Until Vaughn, a Bankruptcy Appellate Panel decision from the Ninth Circuit appeared to interpret section 523(a)(15) to prohibit CA family law courts from permitting Epstein or other post-separation reimbursements from being recoverable in a divorce from the other spouse, where the chapter 7 spouse received her discharge before the the finalization of the divorce proceedings. That case is In Re Heilman, 430 B.R. 213 (9th Cir. BAP 2010).
I had been facing an attorney for the W in this case, who claimed Heilman cut off my client's rights to recover his chapter 13 payments towards what was indisputably community property debt that he was forced to assume upon the W's Chapter 7 bankruptcy, for the simple reason that he was also on the hook to the marital creditors and his earnings exceeded $150,000/year (and so he was not eligible for his own Chapter 7 discharge). Heilman on its face seemed to support that position. Fortunately for my client, their case went into stasis, and we now have a new decision that makes it clear that spouses who discharge their obligations in bankruptcy to third parties still owe the other spouse who didn't manage to dodge the debt bullet.

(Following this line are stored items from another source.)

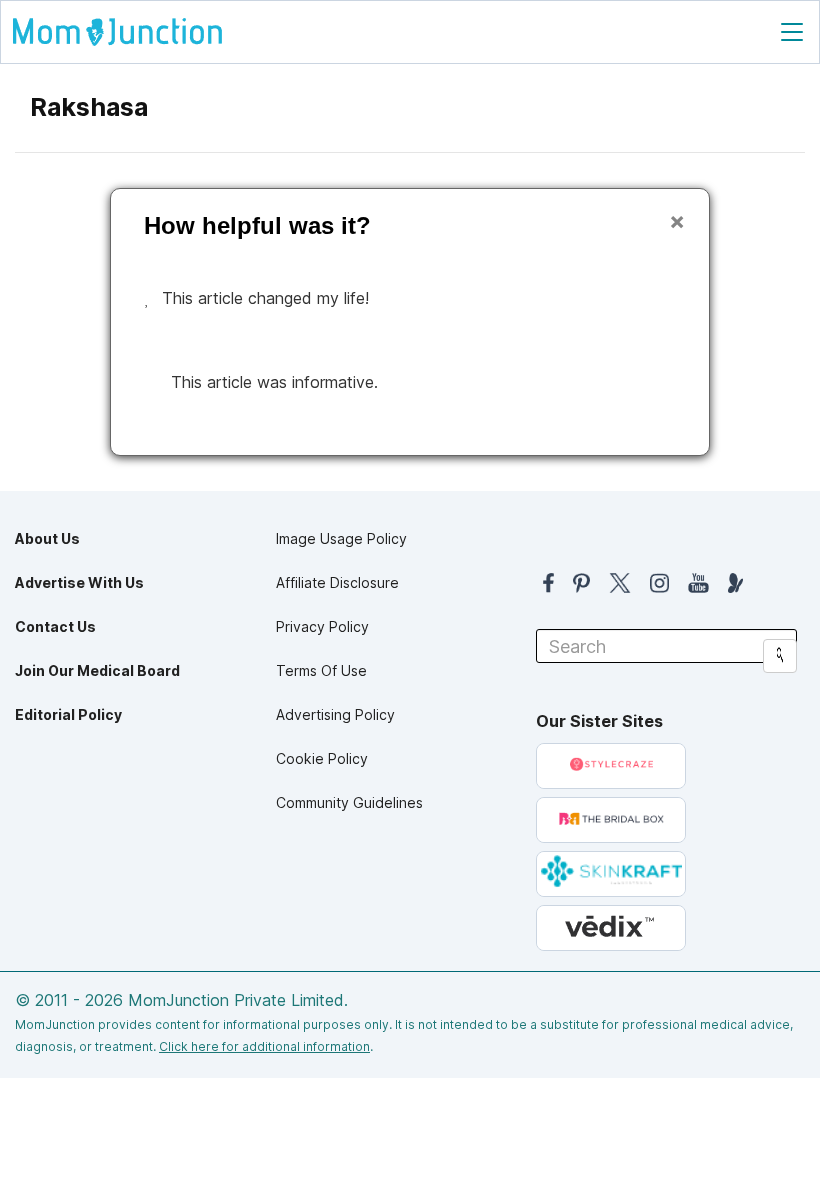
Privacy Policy (322, 626)
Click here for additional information (264, 1046)
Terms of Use (321, 670)
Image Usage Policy (341, 538)
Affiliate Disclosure (337, 582)
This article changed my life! (265, 298)
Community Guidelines (349, 802)
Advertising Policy (335, 714)
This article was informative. (274, 382)
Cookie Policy (322, 758)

In Vaughn, the CA trial court ruled that the H's bankruptcy discharge in Chapter 7 did not operate to obliterate his obligation to reimburse W, as between themselves, of joint debts that she suffered as a result of the marriage and the ensuing divorce proceedings. In affirming the trial court, the Justices ruled: "We accordingly hold that a debt is nondischargeable pursuant to section 523(a)(15) if the nature of the debt is such that its discharge would directly and adversely impact the finances of the debtor’s spouse or former spouse...." [Underline added].
So if you have a case involving a bankruptcy proceeding, filed before or during the divorce, you now have authority for the proposition that the bankruptcy discharge that applies to third parties, i.e., the creditors, does not apply as between the spouses to deny a financially injured spouse the right to be reimbursed.